COMMENTARY: Ukraine's election is pivotal


by Michael McFaul and John Didiuk

One of the decade's biggest events in Europe is happening at the end of October - the Ukrainian presidential election. The process by which the next leader of Ukraine is decided will determine that country's future orientation for years to come.

If the current government in Ukraine allows for relatively free and fair elections as the process for selecting the president, then Ukraine will be able to maintain the prospect of consolidating democracy and integrating fully into European institutions. If, however, Ukrainian President Leonid Kuchma does not allow the people to decide who will replace him, and instead wields the power of the state to undermine the democratic process, then Ukraine will have little chance to consolidate democracy, and no chance of further integrating into Europe.
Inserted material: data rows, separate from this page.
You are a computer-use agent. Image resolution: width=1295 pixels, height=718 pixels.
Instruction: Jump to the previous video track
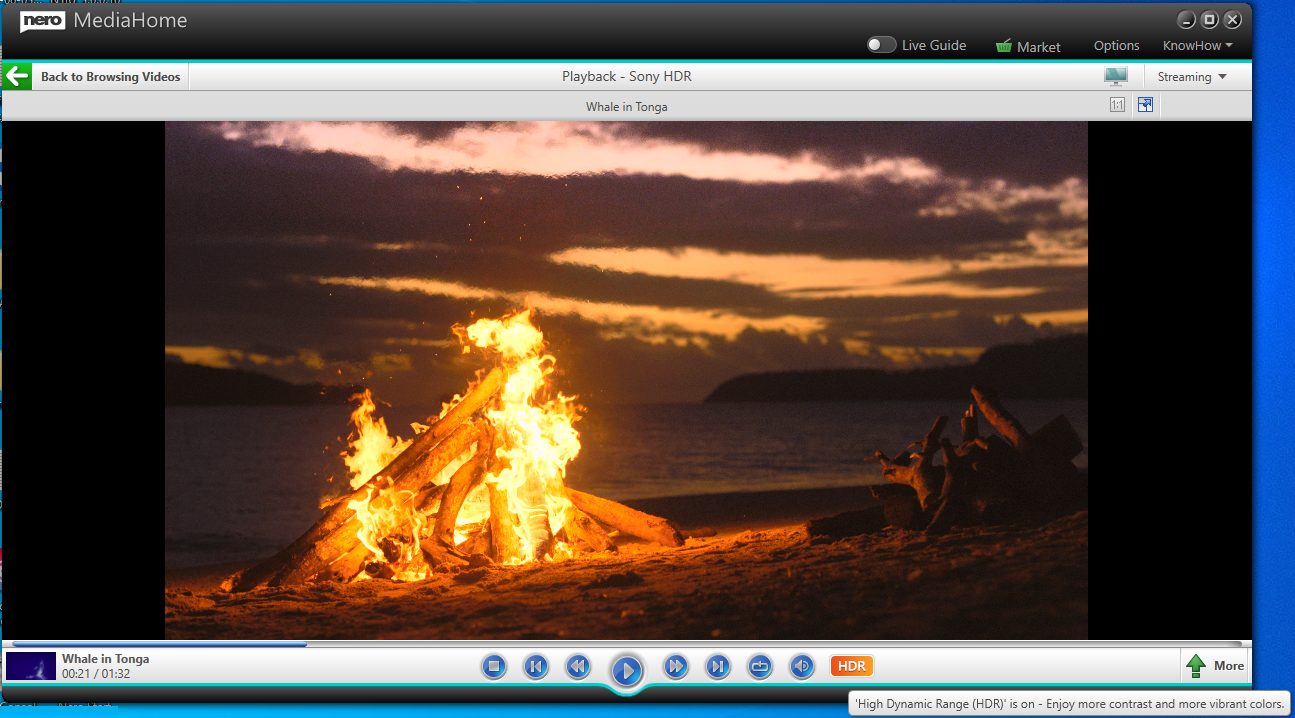point(536,666)
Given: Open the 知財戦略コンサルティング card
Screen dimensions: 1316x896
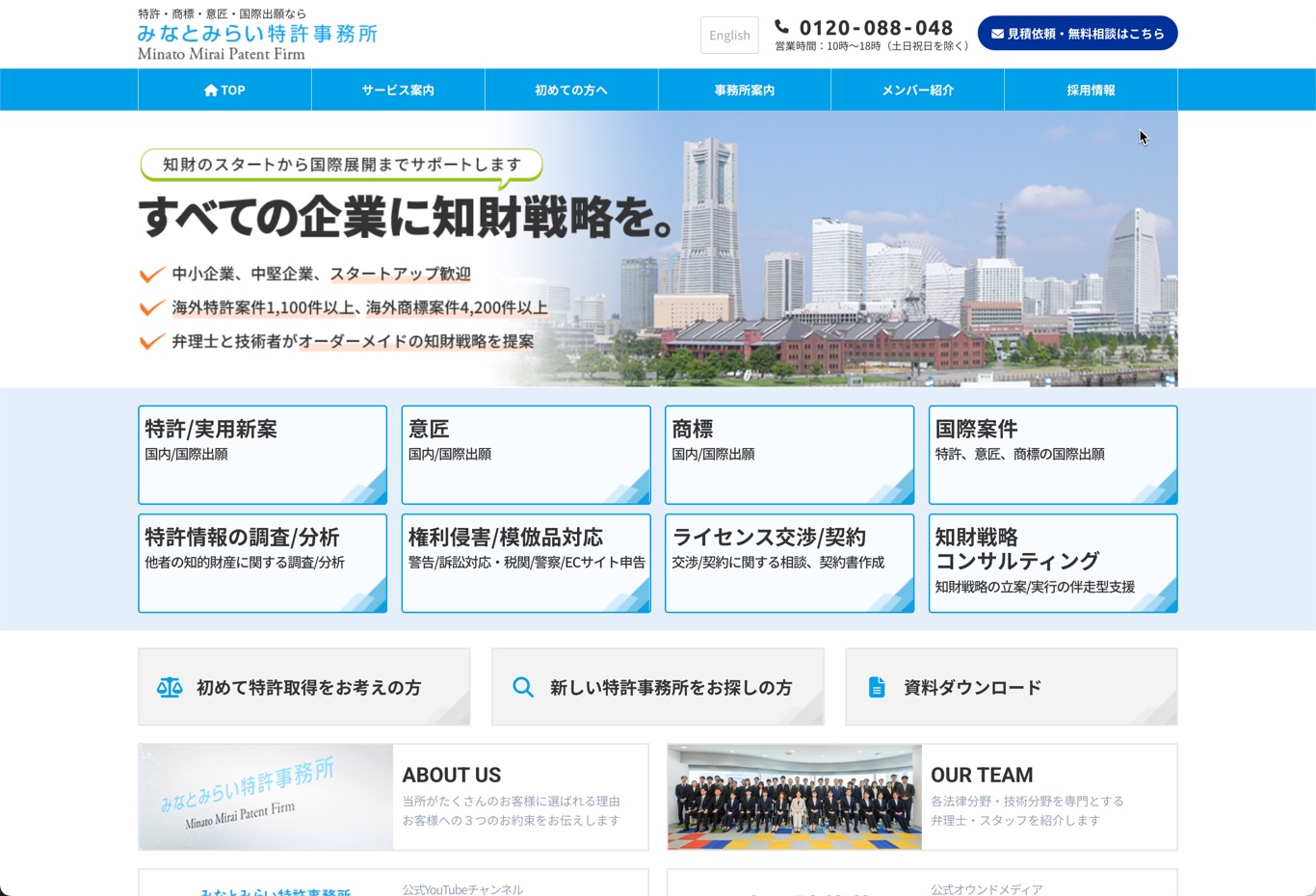Looking at the screenshot, I should pyautogui.click(x=1053, y=564).
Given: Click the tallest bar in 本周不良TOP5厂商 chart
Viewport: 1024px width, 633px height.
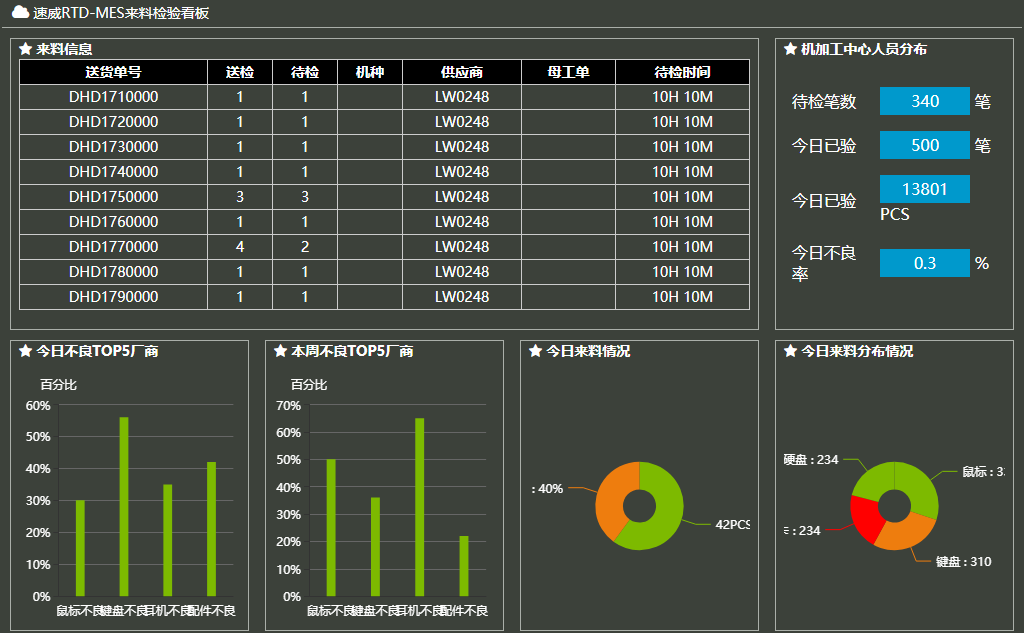Looking at the screenshot, I should (420, 507).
Instead of becoming the next Poland, that is a rising power in the heart of Europe, Ukraine will become yet another post-Soviet autocracy, following Russian dictates with no chance at all of joining the Western community of democratic states.

Tragically, Mr. Kuchma, his aides and his candidate in this pivotal election, Viktor Yanukovych, do not understand the stakes in this vote. Earlier in the decade, President Kuchma was a pariah in the West, and for good reason. The evidence now appears overwhelming that he played a role in the murder of journalist Heorhii Gongadze. It was also clear that Mr. Kuchma deliberately deceived the United States about his role in the sale of the Kolchuha passive radar systems to Saddam Hussein through a Jordanian intermediary. During the first years of the Bush administration, U.S. officials placed the Gongadze and Kolchuha affairs at the top of the list of priorities in U.S.-Ukrainian relations.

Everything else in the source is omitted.